[Date Prev][Date Next][Thread Prev][Thread Next][Date Index][Thread Index]
Re: [Qemu-devel] Adding a persistent writeback cache to qemu
From: |
Stefan Hajnoczi |
Subject: |
Re: [Qemu-devel] Adding a persistent writeback cache to qemu |
Date: |
Mon, 24 Jun 2013 11:31:35 +0200 |
User-agent: |
Mutt/1.5.21 (2010-09-15) |
On Fri, Jun 21, 2013 at 11:18:07PM +0800, Liu Yuan wrote:
> On 06/20/2013 11:58 PM, Sage Weil wrote:
> > On Thu, 20 Jun 2013, Stefan Hajnoczi wrote:
> >>> The concrete problem here is that flashcache/dm-cache/bcache don't
> >>> work with the rbd (librbd) driver, as flashcache/dm-cache/bcache
> >>> cache access to block devices (in the host layer), and with rbd
> >>> (for instance) there is no access to a block device at all. block/rbd.c
> >>> simply calls librbd which calls librados etc.
> >>>
> >>> So the context switches etc. I am avoiding are the ones that would
> >>> be introduced by using kernel rbd devices rather than librbd.
> >>
> >> I understand the limitations with kernel block devices - their
> >> setup/teardown is an extra step outside QEMU and privileges need to be
> >> managed. That basically means you need to use a management tool like
> >> libvirt to make it usable.
> >>
> >> But I don't understand the performance angle here. Do you have profiles
> >> that show kernel rbd is a bottleneck due to context switching?
> >>
> >> We use the kernel page cache for -drive file=test.img,cache=writeback
> >> and no one has suggested reimplementing the page cache inside QEMU for
> >> better performance.
> >>
> >> Also, how do you want to manage QEMU page cache with multiple guests
> >> running? They are independent and know nothing about each other. Their
> >> process memory consumption will be bloated and the kernel memory
> >> management will end up having to sort out who gets to stay in physical
> >> memory.
> >>
> >> You can see I'm skeptical of this and think it's premature optimization,
> >> but if there's really a case for it with performance profiles then I
> >> guess it would be necessary. But we should definitely get feedback from
> >> the Ceph folks too.
> >>
> >> I'd like to hear from Ceph folks what their position on kernel rbd vs
> >> librados is.

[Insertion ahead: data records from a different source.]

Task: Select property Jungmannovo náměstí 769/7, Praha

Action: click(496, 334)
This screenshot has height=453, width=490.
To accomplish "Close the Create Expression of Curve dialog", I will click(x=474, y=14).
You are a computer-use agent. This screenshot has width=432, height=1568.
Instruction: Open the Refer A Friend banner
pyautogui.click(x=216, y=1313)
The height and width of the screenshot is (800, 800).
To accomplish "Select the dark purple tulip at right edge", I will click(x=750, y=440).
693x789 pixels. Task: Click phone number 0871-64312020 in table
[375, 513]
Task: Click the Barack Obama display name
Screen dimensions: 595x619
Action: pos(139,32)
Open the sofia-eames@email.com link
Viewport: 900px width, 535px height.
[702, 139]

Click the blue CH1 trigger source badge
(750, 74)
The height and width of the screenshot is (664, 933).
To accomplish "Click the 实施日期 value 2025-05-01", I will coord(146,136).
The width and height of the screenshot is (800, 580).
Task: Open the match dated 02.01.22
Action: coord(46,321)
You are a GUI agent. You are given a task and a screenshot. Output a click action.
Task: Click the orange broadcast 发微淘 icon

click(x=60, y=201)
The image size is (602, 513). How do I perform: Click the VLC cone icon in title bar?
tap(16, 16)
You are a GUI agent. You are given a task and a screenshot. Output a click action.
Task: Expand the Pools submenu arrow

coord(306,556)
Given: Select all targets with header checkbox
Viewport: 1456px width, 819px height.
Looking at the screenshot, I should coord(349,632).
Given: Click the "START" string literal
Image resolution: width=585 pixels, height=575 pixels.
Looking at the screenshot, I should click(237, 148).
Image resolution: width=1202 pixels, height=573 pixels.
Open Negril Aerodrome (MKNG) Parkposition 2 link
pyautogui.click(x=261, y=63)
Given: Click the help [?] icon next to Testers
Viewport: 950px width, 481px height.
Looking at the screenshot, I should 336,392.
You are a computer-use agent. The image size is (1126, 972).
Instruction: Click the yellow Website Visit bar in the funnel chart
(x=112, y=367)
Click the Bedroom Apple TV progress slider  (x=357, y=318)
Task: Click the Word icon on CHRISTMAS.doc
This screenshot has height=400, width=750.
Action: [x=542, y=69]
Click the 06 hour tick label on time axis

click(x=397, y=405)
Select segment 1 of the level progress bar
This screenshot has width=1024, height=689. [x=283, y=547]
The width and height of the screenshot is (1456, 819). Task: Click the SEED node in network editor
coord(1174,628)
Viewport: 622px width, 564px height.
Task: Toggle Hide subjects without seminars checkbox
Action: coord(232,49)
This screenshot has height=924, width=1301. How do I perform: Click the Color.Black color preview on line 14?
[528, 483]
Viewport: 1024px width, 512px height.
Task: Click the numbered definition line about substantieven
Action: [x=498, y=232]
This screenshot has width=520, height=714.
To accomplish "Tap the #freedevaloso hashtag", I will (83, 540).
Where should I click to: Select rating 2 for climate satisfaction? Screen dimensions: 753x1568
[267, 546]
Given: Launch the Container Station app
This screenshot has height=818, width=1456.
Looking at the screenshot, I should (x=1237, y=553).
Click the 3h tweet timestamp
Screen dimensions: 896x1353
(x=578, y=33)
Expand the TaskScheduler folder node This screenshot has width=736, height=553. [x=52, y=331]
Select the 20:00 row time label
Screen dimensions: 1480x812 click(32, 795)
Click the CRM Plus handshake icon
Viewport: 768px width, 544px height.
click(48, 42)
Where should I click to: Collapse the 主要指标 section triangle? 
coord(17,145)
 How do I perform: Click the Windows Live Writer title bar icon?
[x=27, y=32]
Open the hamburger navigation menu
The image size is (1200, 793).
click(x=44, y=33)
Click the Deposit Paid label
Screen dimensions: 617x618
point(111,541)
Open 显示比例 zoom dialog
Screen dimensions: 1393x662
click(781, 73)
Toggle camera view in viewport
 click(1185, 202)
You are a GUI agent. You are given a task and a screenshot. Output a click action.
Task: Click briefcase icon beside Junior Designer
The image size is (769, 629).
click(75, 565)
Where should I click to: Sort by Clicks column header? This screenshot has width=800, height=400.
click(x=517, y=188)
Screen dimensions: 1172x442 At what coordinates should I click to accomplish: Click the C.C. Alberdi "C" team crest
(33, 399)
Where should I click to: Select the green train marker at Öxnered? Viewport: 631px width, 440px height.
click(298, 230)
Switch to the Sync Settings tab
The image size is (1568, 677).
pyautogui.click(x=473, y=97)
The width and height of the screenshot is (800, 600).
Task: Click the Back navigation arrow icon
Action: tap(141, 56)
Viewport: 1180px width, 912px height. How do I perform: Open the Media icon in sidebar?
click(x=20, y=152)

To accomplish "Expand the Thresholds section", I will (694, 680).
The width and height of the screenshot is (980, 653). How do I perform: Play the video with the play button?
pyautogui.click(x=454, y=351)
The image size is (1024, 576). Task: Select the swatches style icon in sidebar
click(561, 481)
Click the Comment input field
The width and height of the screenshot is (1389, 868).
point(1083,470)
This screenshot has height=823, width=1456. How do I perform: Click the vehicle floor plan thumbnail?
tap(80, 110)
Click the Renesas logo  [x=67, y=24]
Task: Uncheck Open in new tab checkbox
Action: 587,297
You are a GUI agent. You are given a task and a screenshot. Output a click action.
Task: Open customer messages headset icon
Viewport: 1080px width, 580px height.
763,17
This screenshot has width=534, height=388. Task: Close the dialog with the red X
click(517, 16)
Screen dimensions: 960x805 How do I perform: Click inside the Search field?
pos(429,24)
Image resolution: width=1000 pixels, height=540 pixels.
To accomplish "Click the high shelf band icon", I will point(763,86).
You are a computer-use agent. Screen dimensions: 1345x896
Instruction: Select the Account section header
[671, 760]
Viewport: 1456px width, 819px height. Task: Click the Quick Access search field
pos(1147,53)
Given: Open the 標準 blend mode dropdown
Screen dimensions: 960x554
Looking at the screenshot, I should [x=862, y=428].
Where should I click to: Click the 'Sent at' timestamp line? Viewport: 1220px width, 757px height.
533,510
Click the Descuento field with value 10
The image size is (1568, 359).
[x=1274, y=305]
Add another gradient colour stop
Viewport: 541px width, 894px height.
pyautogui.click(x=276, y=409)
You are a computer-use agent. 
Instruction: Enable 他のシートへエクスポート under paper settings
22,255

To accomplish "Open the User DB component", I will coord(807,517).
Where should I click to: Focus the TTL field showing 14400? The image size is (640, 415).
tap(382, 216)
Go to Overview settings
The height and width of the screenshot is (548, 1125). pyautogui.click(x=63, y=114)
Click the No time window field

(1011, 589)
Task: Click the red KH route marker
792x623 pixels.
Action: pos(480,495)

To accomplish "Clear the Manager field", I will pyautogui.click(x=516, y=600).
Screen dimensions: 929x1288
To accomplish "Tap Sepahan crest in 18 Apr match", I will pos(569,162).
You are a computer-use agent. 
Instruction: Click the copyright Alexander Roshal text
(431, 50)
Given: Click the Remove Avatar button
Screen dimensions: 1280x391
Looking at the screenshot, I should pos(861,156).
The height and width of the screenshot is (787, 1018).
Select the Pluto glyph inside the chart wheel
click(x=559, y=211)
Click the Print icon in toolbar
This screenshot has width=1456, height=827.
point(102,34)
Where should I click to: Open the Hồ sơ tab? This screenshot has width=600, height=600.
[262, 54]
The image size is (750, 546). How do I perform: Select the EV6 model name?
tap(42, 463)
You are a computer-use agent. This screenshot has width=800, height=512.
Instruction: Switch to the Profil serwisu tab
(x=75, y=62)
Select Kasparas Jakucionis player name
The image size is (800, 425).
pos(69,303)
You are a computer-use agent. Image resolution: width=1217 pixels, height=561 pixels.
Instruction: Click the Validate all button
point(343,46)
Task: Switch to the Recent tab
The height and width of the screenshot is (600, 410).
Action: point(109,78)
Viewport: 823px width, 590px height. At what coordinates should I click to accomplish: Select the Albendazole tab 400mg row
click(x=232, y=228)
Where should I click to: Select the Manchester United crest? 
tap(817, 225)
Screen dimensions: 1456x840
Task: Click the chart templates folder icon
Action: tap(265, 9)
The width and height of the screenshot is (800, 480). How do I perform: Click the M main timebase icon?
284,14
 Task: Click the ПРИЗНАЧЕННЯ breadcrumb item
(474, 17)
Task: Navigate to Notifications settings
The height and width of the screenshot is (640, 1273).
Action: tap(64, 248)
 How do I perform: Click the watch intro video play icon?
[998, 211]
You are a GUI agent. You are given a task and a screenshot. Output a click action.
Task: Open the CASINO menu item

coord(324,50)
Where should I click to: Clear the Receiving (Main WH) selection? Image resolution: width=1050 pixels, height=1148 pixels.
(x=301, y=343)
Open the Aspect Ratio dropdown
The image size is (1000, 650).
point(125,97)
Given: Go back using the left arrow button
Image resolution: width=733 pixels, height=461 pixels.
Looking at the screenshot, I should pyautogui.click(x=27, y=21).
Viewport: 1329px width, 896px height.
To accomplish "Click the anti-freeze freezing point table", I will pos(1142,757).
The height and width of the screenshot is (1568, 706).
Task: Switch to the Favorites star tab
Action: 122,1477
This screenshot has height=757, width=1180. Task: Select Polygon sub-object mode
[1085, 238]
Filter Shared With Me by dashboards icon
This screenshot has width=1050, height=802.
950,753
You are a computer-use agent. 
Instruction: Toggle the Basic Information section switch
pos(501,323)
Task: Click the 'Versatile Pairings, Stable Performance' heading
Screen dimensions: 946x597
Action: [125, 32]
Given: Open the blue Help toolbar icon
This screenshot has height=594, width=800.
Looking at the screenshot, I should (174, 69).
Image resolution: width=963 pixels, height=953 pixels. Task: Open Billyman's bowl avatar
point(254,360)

Why one do they recommend for QEMU guests and what are the
> >> pros/cons?
> >
> > I agree that a flashcache/bcache-like persistent cache would be a big win
> > for qemu + rbd users.
> >
> > There are few important issues with librbd vs kernel rbd:
> >
> > * librbd tends to get new features more quickly that the kernel rbd
> > (although now that layering has landed in 3.10 this will be less
> > painful than it was).
> >
> > * Using kernel rbd means users need bleeding edge kernels, a non-starter
> > for many orgs that are still running things like RHEL. Bug fixes are
> > difficult to roll out, etc.
> >
> > * librbd has an in-memory cache that behaves similar to an HDD's cache
> > (e.g., it forces writeback on flush). This improves performance
> > significantly for many workloads. Of course, having a bcache-like
> > layer mitigates this..
> >
> > I'm not really sure what the best path forward is. Putting the
> > functionality in qemu would benefit lots of other storage backends,
> > putting it in librbd would capture various other librbd users (xen, tgt,
> > and future users like hyper-v), and using new kernels works today but
> > creates a lot of friction for operations.
> >
>
> I think I can share some implementation details about persistent cache
> for guest because 1) Sheepdog has a persistent object-oriented cache as
> exactly what Alex described 2) Sheepdog and Ceph's RADOS both provide
> volumes on top of object store. 3) Sheepdog choose a persistent cache on
> local disk while Ceph choose a in memory cache approach.
>
> The main motivation of object cache is to reduce network traffic and
> improve performance and the cache can be seen as a hard disk' internal
> write cache, which modern kernels support well.
>
> For a background introduction, Sheepdog's object cache works similar to
> kernel's page cache, except that we cache a 4M object of a volume in
> disk while kernel cache 4k page of a file in memory. We use LRU list per
> volume to do reclaim and dirty list to track dirty objects for
> writeback. We always readahead a whole object if not cached.
>
> The benefit of a disk cache over a memory cache, in my option, is
> 1) VM get a more smooth performance because cache don't consume memory
> (if memory is on high water mark, the latency of guest IO will be very
> high).
> 2) smaller memory requirement and leave all the memory to guest
> 3) objects from base can be shared by all its children snapshots & clone
> 4) more efficient reclaim algorithm because sheep daemon knows better
> than kernel's dm-cache/bcacsh/flashcache.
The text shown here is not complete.